> [DATA SUPPLIED]
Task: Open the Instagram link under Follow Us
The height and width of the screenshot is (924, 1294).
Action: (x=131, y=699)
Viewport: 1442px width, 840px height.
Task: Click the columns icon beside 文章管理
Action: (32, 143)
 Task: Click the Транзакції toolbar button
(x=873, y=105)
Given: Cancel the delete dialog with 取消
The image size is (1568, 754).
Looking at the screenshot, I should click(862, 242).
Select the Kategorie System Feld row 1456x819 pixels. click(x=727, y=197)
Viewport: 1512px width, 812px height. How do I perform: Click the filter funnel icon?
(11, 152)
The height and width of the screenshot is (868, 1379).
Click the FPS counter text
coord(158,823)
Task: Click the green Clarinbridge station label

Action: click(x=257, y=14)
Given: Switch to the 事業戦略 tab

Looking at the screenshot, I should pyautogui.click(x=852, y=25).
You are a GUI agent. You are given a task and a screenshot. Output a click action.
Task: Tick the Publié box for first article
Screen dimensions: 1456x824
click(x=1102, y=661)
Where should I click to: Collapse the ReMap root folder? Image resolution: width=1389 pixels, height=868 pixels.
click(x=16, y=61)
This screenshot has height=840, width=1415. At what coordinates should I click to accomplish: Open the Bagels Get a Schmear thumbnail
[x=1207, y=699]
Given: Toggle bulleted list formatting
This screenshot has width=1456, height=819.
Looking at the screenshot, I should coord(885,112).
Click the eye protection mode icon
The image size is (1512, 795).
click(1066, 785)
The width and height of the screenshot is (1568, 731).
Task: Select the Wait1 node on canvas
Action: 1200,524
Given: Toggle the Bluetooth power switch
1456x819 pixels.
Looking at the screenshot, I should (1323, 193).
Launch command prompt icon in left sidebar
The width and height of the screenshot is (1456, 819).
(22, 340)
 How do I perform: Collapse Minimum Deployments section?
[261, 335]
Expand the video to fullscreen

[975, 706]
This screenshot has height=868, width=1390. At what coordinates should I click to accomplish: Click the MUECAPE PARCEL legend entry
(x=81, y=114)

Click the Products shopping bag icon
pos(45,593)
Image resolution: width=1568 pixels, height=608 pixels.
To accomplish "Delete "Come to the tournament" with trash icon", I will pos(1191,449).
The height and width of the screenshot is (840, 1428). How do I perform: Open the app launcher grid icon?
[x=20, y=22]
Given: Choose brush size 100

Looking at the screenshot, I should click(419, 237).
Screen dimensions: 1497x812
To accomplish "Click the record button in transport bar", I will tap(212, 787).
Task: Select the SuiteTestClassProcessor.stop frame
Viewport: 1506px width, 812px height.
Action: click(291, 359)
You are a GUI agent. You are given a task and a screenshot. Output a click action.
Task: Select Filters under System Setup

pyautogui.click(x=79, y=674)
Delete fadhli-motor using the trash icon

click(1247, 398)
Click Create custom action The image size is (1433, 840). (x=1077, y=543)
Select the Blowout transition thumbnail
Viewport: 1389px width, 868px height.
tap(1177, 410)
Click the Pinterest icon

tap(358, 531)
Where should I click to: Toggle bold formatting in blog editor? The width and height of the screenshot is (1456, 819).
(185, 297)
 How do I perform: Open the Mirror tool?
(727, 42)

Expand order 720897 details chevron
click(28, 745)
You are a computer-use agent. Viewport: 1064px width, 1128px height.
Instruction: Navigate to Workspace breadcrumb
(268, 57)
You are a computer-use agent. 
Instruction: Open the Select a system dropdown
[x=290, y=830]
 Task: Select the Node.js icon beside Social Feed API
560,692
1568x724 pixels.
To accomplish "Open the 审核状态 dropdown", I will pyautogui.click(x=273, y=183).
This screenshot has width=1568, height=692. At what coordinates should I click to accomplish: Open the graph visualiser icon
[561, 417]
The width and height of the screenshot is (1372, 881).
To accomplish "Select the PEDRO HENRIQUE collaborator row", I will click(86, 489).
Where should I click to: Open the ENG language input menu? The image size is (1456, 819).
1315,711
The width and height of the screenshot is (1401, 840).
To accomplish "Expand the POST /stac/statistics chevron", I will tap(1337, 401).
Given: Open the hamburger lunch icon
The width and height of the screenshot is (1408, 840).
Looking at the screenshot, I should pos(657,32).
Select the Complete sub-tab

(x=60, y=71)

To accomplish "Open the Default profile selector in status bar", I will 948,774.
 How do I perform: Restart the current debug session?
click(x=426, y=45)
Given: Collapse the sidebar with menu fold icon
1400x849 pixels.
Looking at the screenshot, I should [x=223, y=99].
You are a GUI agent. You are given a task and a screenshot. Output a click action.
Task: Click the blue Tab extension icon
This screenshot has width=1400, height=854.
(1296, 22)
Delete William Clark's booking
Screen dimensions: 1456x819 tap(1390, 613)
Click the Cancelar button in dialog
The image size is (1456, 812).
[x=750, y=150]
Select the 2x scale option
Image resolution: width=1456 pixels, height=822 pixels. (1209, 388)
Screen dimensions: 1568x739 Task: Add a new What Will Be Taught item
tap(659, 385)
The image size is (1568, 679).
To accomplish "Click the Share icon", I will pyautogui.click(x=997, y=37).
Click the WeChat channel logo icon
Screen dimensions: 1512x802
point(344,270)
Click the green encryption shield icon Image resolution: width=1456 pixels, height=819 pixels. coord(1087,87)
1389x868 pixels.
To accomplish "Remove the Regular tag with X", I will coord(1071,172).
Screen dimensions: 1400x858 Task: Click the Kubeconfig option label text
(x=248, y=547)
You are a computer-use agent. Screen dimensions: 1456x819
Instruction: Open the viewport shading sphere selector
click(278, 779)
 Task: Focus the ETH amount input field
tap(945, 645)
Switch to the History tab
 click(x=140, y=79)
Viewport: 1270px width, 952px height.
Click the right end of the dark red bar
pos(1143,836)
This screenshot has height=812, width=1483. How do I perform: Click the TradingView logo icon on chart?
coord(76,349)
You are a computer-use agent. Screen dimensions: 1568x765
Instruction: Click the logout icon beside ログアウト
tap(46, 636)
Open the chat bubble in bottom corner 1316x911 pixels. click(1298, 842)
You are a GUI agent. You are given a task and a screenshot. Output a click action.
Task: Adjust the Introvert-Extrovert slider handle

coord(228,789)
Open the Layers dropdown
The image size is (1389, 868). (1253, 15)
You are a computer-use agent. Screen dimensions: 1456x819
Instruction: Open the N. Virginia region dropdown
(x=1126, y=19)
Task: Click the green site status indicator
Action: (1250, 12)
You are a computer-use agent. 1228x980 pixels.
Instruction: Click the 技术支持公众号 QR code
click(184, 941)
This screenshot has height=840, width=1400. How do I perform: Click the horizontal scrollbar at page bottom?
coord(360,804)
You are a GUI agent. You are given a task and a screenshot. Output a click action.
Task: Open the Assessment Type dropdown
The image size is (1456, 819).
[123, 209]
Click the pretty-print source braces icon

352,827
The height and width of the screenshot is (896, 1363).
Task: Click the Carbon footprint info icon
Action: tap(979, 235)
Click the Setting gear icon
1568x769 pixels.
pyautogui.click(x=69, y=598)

> [EXERCISE OBJECTIVE] Output the data exactly, in full.

> [EXERCISE RESPONSE]
Task: Open the Instagram link under Follow Us
The height and width of the screenshot is (924, 1294).
Action: (x=131, y=699)
Viewport: 1442px width, 840px height.
Task: Click the columns icon beside 文章管理
Action: (32, 143)
 Task: Click the Транзакції toolbar button
(x=873, y=105)
Given: Cancel the delete dialog with 取消
The image size is (1568, 754).
Looking at the screenshot, I should click(862, 242).
Select the Kategorie System Feld row 1456x819 pixels. click(x=727, y=197)
Viewport: 1512px width, 812px height. How do I perform: Click the filter funnel icon?
(11, 152)
The height and width of the screenshot is (868, 1379).
Click the FPS counter text
coord(158,823)
Task: Click the green Clarinbridge station label

Action: click(x=257, y=14)
Given: Switch to the 事業戦略 tab

Looking at the screenshot, I should pyautogui.click(x=852, y=25).
You are a GUI agent. You are given a task and a screenshot. Output a click action.
Task: Tick the Publié box for first article
Screen dimensions: 1456x824
click(x=1102, y=661)
Where should I click to: Collapse the ReMap root folder? Image resolution: width=1389 pixels, height=868 pixels.
click(x=16, y=61)
This screenshot has height=840, width=1415. At what coordinates should I click to accomplish: Open the Bagels Get a Schmear thumbnail
[x=1207, y=699]
Given: Toggle bulleted list formatting
This screenshot has width=1456, height=819.
Looking at the screenshot, I should coord(885,112).
Click the eye protection mode icon
The image size is (1512, 795).
click(1066, 785)
The width and height of the screenshot is (1568, 731).
Task: Select the Wait1 node on canvas
Action: 1200,524
Given: Toggle the Bluetooth power switch
1456x819 pixels.
Looking at the screenshot, I should (1323, 193).
Launch command prompt icon in left sidebar
The width and height of the screenshot is (1456, 819).
(22, 340)
 How do I perform: Collapse Minimum Deployments section?
[261, 335]
Expand the video to fullscreen

[975, 706]
This screenshot has height=868, width=1390. At what coordinates should I click to accomplish: Click the MUECAPE PARCEL legend entry
(x=81, y=114)

Click the Products shopping bag icon
pos(45,593)
Image resolution: width=1568 pixels, height=608 pixels.
To accomplish "Delete "Come to the tournament" with trash icon", I will pos(1191,449).
The height and width of the screenshot is (840, 1428). How do I perform: Open the app launcher grid icon?
[x=20, y=22]
Given: Choose brush size 100

Looking at the screenshot, I should click(419, 237).
Screen dimensions: 1497x812
To accomplish "Click the record button in transport bar", I will tap(212, 787).
Task: Select the SuiteTestClassProcessor.stop frame
Viewport: 1506px width, 812px height.
Action: click(291, 359)
You are a GUI agent. You are given a task and a screenshot. Output a click action.
Task: Select Filters under System Setup

pyautogui.click(x=79, y=674)
Delete fadhli-motor using the trash icon

click(1247, 398)
Click Create custom action The image size is (1433, 840). (x=1077, y=543)
Select the Blowout transition thumbnail
Viewport: 1389px width, 868px height.
tap(1177, 410)
Click the Pinterest icon

tap(358, 531)
Where should I click to: Toggle bold formatting in blog editor? The width and height of the screenshot is (1456, 819).
(185, 297)
 How do I perform: Open the Mirror tool?
(727, 42)

Expand order 720897 details chevron
click(28, 745)
You are a computer-use agent. Viewport: 1064px width, 1128px height.
Instruction: Navigate to Workspace breadcrumb
(268, 57)
You are a computer-use agent. 
Instruction: Open the Select a system dropdown
[x=290, y=830]
 Task: Select the Node.js icon beside Social Feed API
560,692
1568x724 pixels.
To accomplish "Open the 审核状态 dropdown", I will pyautogui.click(x=273, y=183).
This screenshot has width=1568, height=692. At what coordinates should I click to accomplish: Open the graph visualiser icon
[561, 417]
The width and height of the screenshot is (1372, 881).
To accomplish "Select the PEDRO HENRIQUE collaborator row", I will click(86, 489).
Where should I click to: Open the ENG language input menu? The image size is (1456, 819).
1315,711
The width and height of the screenshot is (1401, 840).
To accomplish "Expand the POST /stac/statistics chevron", I will tap(1337, 401).
Given: Open the hamburger lunch icon
The width and height of the screenshot is (1408, 840).
Looking at the screenshot, I should pos(657,32).
Select the Complete sub-tab

(x=60, y=71)

To accomplish "Open the Default profile selector in status bar", I will 948,774.
 How do I perform: Restart the current debug session?
click(x=426, y=45)
Given: Collapse the sidebar with menu fold icon
1400x849 pixels.
Looking at the screenshot, I should [x=223, y=99].
You are a GUI agent. You are given a task and a screenshot. Output a click action.
Task: Click the blue Tab extension icon
This screenshot has width=1400, height=854.
(1296, 22)
Delete William Clark's booking
Screen dimensions: 1456x819 tap(1390, 613)
Click the Cancelar button in dialog
The image size is (1456, 812).
[x=750, y=150]
Select the 2x scale option
Image resolution: width=1456 pixels, height=822 pixels. (1209, 388)
Screen dimensions: 1568x739 Task: Add a new What Will Be Taught item
tap(659, 385)
The image size is (1568, 679).
To accomplish "Click the Share icon", I will pyautogui.click(x=997, y=37).
Click the WeChat channel logo icon
Screen dimensions: 1512x802
point(344,270)
Click the green encryption shield icon Image resolution: width=1456 pixels, height=819 pixels. coord(1087,87)
1389x868 pixels.
To accomplish "Remove the Regular tag with X", I will coord(1071,172).
Screen dimensions: 1400x858 Task: Click the Kubeconfig option label text
(x=248, y=547)
You are a computer-use agent. Screen dimensions: 1456x819
Instruction: Open the viewport shading sphere selector
click(278, 779)
 Task: Focus the ETH amount input field
tap(945, 645)
Switch to the History tab
 click(x=140, y=79)
Viewport: 1270px width, 952px height.
Click the right end of the dark red bar
pos(1143,836)
This screenshot has height=812, width=1483. How do I perform: Click the TradingView logo icon on chart?
coord(76,349)
You are a computer-use agent. Screen dimensions: 1568x765
Instruction: Click the logout icon beside ログアウト
tap(46, 636)
Open the chat bubble in bottom corner 1316x911 pixels. click(1298, 842)
You are a GUI agent. You are given a task and a screenshot. Output a click action.
Task: Adjust the Introvert-Extrovert slider handle

coord(228,789)
Open the Layers dropdown
The image size is (1389, 868). (1253, 15)
You are a computer-use agent. Screen dimensions: 1456x819
Instruction: Open the N. Virginia region dropdown
(x=1126, y=19)
Task: Click the green site status indicator
Action: (1250, 12)
You are a computer-use agent. 1228x980 pixels.
Instruction: Click the 技术支持公众号 QR code
click(184, 941)
This screenshot has height=840, width=1400. How do I perform: Click the horizontal scrollbar at page bottom?
coord(360,804)
You are a GUI agent. You are given a task and a screenshot. Output a click action.
Task: Open the Assessment Type dropdown
The image size is (1456, 819).
[123, 209]
Click the pretty-print source braces icon

352,827
The height and width of the screenshot is (896, 1363).
Task: Click the Carbon footprint info icon
Action: tap(979, 235)
Click the Setting gear icon
1568x769 pixels.
pyautogui.click(x=69, y=598)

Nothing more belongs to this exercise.